## Begin
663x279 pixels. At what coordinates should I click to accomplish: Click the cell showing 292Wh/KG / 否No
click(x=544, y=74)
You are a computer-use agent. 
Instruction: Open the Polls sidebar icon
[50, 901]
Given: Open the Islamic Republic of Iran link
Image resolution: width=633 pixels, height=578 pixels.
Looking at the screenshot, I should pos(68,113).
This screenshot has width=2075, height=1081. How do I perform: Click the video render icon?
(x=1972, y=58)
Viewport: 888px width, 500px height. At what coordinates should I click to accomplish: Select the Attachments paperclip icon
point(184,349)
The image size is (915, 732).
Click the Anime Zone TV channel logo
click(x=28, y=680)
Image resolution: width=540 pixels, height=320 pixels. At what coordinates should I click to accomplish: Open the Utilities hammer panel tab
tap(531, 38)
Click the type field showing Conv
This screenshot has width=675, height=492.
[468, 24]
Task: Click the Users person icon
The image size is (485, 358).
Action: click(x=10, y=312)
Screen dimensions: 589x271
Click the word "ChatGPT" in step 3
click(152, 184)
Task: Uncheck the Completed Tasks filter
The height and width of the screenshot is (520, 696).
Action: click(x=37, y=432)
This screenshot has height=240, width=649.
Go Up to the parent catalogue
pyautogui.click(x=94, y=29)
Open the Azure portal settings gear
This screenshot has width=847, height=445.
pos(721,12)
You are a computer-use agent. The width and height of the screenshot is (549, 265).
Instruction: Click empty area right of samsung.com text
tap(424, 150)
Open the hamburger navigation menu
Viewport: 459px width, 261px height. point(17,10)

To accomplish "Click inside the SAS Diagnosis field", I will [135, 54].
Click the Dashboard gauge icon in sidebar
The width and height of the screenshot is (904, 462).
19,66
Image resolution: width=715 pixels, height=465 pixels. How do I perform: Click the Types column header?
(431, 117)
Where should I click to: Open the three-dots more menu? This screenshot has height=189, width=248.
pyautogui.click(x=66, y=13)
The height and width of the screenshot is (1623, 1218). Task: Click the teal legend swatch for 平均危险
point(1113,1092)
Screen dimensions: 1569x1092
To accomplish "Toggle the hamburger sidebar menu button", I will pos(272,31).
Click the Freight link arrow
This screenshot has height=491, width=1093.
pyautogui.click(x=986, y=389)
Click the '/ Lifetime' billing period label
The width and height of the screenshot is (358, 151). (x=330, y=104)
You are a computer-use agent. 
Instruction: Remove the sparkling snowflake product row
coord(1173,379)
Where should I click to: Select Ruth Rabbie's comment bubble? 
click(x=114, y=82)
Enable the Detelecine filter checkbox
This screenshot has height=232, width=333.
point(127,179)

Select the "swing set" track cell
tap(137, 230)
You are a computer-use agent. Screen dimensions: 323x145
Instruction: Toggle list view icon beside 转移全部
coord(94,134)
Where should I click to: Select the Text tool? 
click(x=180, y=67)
## End
▶ **Work to be completed**: Please gather every line of the data above that contains the word "Task".

▶ **Correct output**:
Task: Click the Users person icon
Task: Uncheck the Completed Tasks filter
The height and width of the screenshot is (1623, 1218). Task: Click the teal legend swatch for 平均危险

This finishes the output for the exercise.